Religion
- Affiliation: Hinduism
- District: Sitamarhi district
- Deity: Lord Shiva

Location
- Location: Sursand town, Mithila region
- State: Bihar
- Country: India
- Interactive map of Valmikeshwar Nath Mahadev Mandir
- Coordinates: 26°39′16″N 85°43′49″E﻿ / ﻿26.6544655°N 85.7303092°E

Architecture
- Type: Hinduism
- Style: Tirhut style
- Founder: Maharshi Valmiki
- Established: Treta Yuga

= Valmikeshwar Nath Mahadev Mandir =

Valmikeshwar Nath Mahadev Mandir (वाल्मिकेश्वर नाथ महादेव मंदिर) is an ancient temple of Lord Shiva at the outskirts of the Sursand town of Sitamarhi district in the Mithila region of Bihar. The temple is attributed to the Vedic sage Maharshi Valmiki.

== Etymology ==
According to the legend, it is said that the Shivalinga in the temple is believed to be originated from the ascetic site of Maharishi Valmiki. Therefore, it became famous after the name of the sage Valmiki called as Valmikeshwar Nath Mahadev. The temple is also known as Balmikeshwar Nath Mahadev Mandir or locally Baba Balmikeshwar Nath Mahadev Mandir.

== Description ==
Valmikeshwar Nath Mahadev Mandir is an ancient temple located in the Mithila region of Bihar. It is located at the outskirts of the Sursand town in the Sitamarhi district of Bihar. It is very close to the line of Indo - Nepal Border. According to legend, it is said that the Shivlinga of the temple was established by the Vedic sage Maharshi Valmiki. The Shivlinga of Lord Mahadev in the temple is installed 21 feet below the ground.
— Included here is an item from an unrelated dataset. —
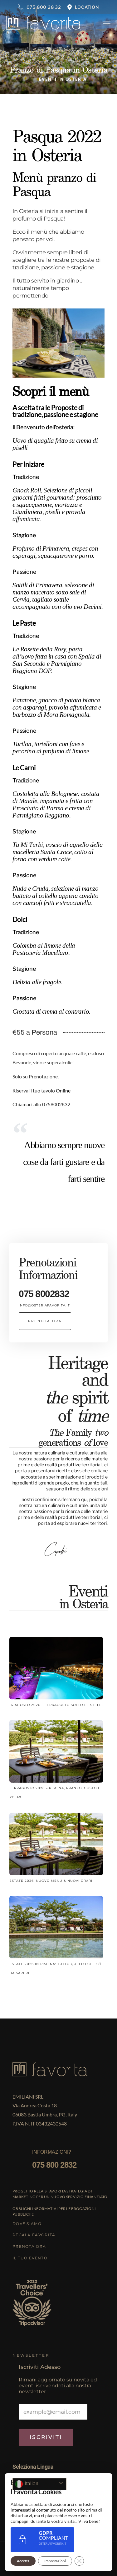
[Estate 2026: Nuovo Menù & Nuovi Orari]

It is one of the major Shiva temples in the Mithila region for the devotees of Sawan Sombari pilgrimage. During the sacred Sawan month in Hinduism, a huge amount of devotees of Lord Shiva come here for performing holy Jalabhisheka on the Valmikeshwar Nath Mahadev Shivlinga. The sacred water from the Pahleja Ghat near Patna and Doodhmati River in Janakpurdham, Nepal are also brought for performing Jalabhisheka on the Shivling. Similarly every year during the Mahashivratri festival, a grand celebration of the Mahashivratri Puja is organised by the management of the temple in its campus. The devotees perform religious functions and rituals of the Mahashivratri Puja at the temple. According to legend, it is said that during the Lord Rama's Journey in Mithila, the Shivlinga of Valmikeshwar Nath Mahadev Mandir was worshipped by the Lord Rama along with his brother Lord Lakshmana and Guru Vishwamitra. Lord Rama came here for worshipping Lord Shiva's Lingam before and after taking part in the Sita Swayamvara at the court of King Janaka.

According to the president Pravin Jha of the temple, the present temple of the Valmikeshwar Nath Mahadev was built by the earlier King of the Sursand Raj. The king also donated some lands for the temple.

== Legend ==
There is a legendary story related to this temple about the enlightenment of Daaku Ratnakara as Maharshi Valmiki. In the ancient period this place was within the area of Mithila Kingdom governed by the King Janaka. The kingdom was terrified by the robber Ratnakara. It is said that once the robber Ratnakara was making plan to rob the treasure of the King Janaka. The King Janaka got the information of the plan by his Guptachar and decided to meet the robber Ratnakara. Then he took the form of a security guard of the treasury. According to the legend it is said that when the robber Ratnakara came to rob the treasure, he made the security guard hostage. After that the King Janaka in the form of security guard, asked the robber Ratnakara that if his family would share the sin he is doing. After that the robber Ratnakara went to his house and asked his family members about the sharing of the sin. But his family members denied to share the sin. After that he came to the King Janaka and asked the way of salvation. Then the King Janaka illustrated him the path of the salvation. It is said that after walking some distances he listened a strange Akashwani. In the Akashwani, he was told to did a penance at the present location of the temple. There he did a tough penance for a period of more than sixty years. According to the legendary story, it said that his body got covered by mud mound having termites in the long and tough penance.

Once again when the King went for excursion with his family, he took rest at place near the penance site to watch the beauty of the jungle. There his daughter while playing fingered into the mud mound, suddenly bleeding started from the mound. The king became astonished by seeing the bleeding. Then he ordered his securities to remove the mud mound and found that a hermit was doing penance in the mound. Then he told his daughter to look after the hermit till the end of the penance of the hermit. It is said that after a long and tough penance, the Lord Shiva appeared there and regained his beautiful physique. After that the robber Ratnakara got enlightenment and became famous with his new name Valmiki.